In July 2015, 18-month year-old Ali Saad Dawabsha was killed in an arson attack by Jewish right-wing terrorists on his Palestinian family's home in Duma, a Palestinian town in the northern West Bank. The toddler's parents, Riham and Saad Dawabsha, also died from their injuries within weeks of the attack. The couple's other child, Ahmed Dawabsha, who was five years old at the time of the attack, survived, although he suffered severe burns that required months of treatment.

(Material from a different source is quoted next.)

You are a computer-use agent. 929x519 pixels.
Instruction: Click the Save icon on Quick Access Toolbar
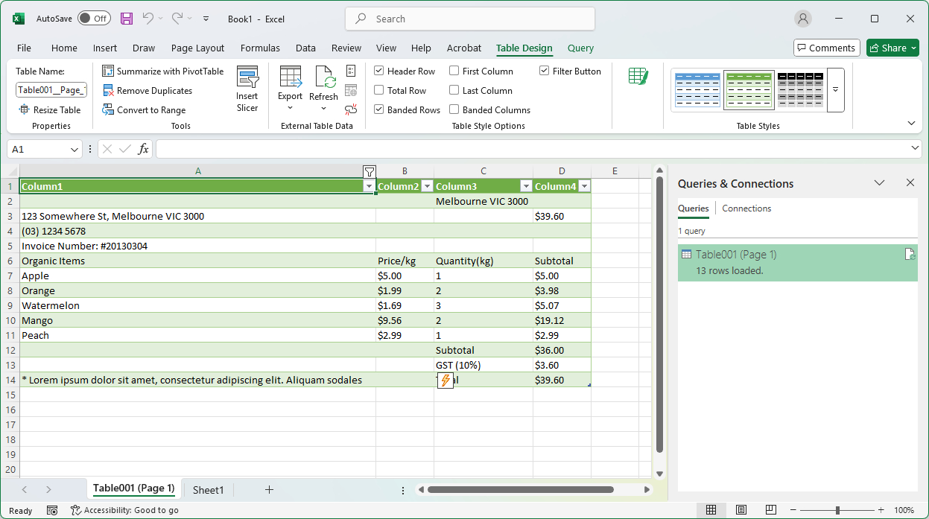[125, 19]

"Where is Ali? Ali's dead. Ali's on the grill," right-wing protesters chanted Tuesday as the child's uncle and grandfather, Nasr and Hussein Dawabsha, respectively, walked out of the courtroom. The Dawabsha family was at the courthouse for a ruling about the admissibility of confessions provided by two suspects involved in the 2015 attack.
"Where is Ali? He's burned!" other supporters chanted while laughing. Although there were around 20 police officers at the scene, they did not attempt to stop the chants.
"These racist barbaric chants indicate that [the far-right protesters] natural place is a zoo," Nasr Dawabsha told The Times of Israel Tuesday outside the courtroom.
If a Palestinian celebrated the murder of an Israeli in the same way as the protesters, "they would receive the harshest of punishments from the authorities," Nasr noted, adding that the police appeared to be "ensuring the protection" of the protesters.
In January 2016, Amiram Ben-Uliel, from the northern West Bank settlement of Shilo, was charged with three counts of murder and one of attempted murder, arson and conspiracy to commit a hate crime for his involvement in the 2015 arson.
On Tuesday, the court's three-judge panel claimed that the confession given by an unidentified teen accomplice had been given under duress. The court also decided to disqualify some of the confessions made by Ben-Uliel during and 36 hours after his torture by Shin Bet officials. The most incriminating evidence that Ben-Uliel used, however, which included reconstructing the crime scene, will still be admitted against him in court because it was given more than 36 hours after torture techniques were used against him, the Jerusalem Post reported Tuesday.
Shin Bet is one of the three main organizations of the Israeli intelligence community, alongside Aman and the Mossad.